Mother who stamped toddler daughter to death has sentence for murder reduced by five years

Ayeeshia Smith died at 21 months of injuries usually associated with car crash victims

Kathryn Smith outside Birmingham Crown Court where she was found guilty of murder last year
Kathryn Smith outside Birmingham Crown Court where she was found guilty of murder last year

A mother who stamped her toddler daughter to death has had her minimum sentence reduced by five years after an appeal.

Kathryn Smith was told she would have to serve a minimum of 24 years in prison after she was found guilty of one count of murder and one count of child cruelty at Birmingham Crown Court last April.

Her 21-month-old daughter, Ayeeshia Jane Smith, died at their home in Burton-on-Trent, Staffordshire, in May 2014 after suffering a fatal heart laceration – a type of injury usually only found in car crash victims.

It emerged that she had previously suffered a bleed on the brain after another assault by her mother. A pattern of injuries sustained shortly before her death included a huge bruise on her spine.

​Ayeeshia, who was taken into care for a period in mid-2013, also had several broken ribs and other marks and abrasions on her body.

Sentencing Smith at Birmingham Crown Court in April 2016, Mrs Justice Andrews called her a “devious, manipulative, selfish, young woman who would stop at nothing to get your own way”.

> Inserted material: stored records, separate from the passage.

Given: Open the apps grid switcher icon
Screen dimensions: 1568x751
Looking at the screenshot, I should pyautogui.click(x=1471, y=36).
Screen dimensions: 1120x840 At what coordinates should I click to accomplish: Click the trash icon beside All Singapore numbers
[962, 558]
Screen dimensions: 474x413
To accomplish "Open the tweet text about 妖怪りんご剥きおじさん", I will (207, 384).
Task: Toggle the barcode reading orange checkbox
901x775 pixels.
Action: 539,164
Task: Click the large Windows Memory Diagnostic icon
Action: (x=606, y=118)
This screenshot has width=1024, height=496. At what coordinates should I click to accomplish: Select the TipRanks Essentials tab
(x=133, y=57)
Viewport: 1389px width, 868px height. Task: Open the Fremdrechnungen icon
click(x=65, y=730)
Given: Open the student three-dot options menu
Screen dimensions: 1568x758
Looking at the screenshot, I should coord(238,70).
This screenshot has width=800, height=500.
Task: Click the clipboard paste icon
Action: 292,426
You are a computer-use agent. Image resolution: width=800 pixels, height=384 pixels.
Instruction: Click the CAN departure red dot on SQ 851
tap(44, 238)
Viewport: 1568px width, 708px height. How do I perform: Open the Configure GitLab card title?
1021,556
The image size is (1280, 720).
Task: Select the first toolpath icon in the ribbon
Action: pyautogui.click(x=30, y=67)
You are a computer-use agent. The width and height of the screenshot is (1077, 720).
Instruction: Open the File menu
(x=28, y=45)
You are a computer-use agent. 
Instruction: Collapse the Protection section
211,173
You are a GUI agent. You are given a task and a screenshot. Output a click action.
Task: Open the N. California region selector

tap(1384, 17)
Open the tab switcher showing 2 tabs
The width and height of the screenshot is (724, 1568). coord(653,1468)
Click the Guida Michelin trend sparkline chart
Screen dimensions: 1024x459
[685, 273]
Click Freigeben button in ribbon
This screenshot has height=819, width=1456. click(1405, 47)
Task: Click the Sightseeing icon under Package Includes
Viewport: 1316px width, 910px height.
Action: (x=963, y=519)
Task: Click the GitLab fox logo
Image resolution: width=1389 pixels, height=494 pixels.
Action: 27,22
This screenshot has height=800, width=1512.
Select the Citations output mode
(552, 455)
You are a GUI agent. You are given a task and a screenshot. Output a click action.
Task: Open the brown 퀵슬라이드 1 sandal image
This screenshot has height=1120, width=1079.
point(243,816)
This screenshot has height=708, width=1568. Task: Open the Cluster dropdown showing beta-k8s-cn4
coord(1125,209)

She added: “Ayeeshia was a particularly vulnerable victim, thin and slight of frame, deserving of protection and under the protection of social services for the whole of her short life. She was killed in her own home by her own mother – that is the grossest breach of trust.”

Matthew Rigby, Smith’s then boyfriend, was also found guilty of causing or allowing her death, but was cleared of murder. He is currently serving a three-year sentence.

Smith has always denied murder and launched an appeal against her conviction last December.

The 24-year-old’s case was dismissed at London’s Court of Appeal by a three judge panel, headed by the Lord Chief Justice Lord Thomas.

Lord Thomas said that the judge’s summing up was “both thorough and fair” and there was “ample” evidence on which the jury could have reached the verdicts they did.

Reducing the minimum term from 24 years to 19 years, he said that the original sentence did not properly reflect the circumstances of the murder, previous conduct, the other offences of which Smith was convicted and the mitigating factors such as her lack of previous offending.

Lord Thomas added that they accepted the defence’s case that too much weight had been put on the aggravating features of the case and not enough on her youth, immaturity, vulnerability and lack of intent to kill.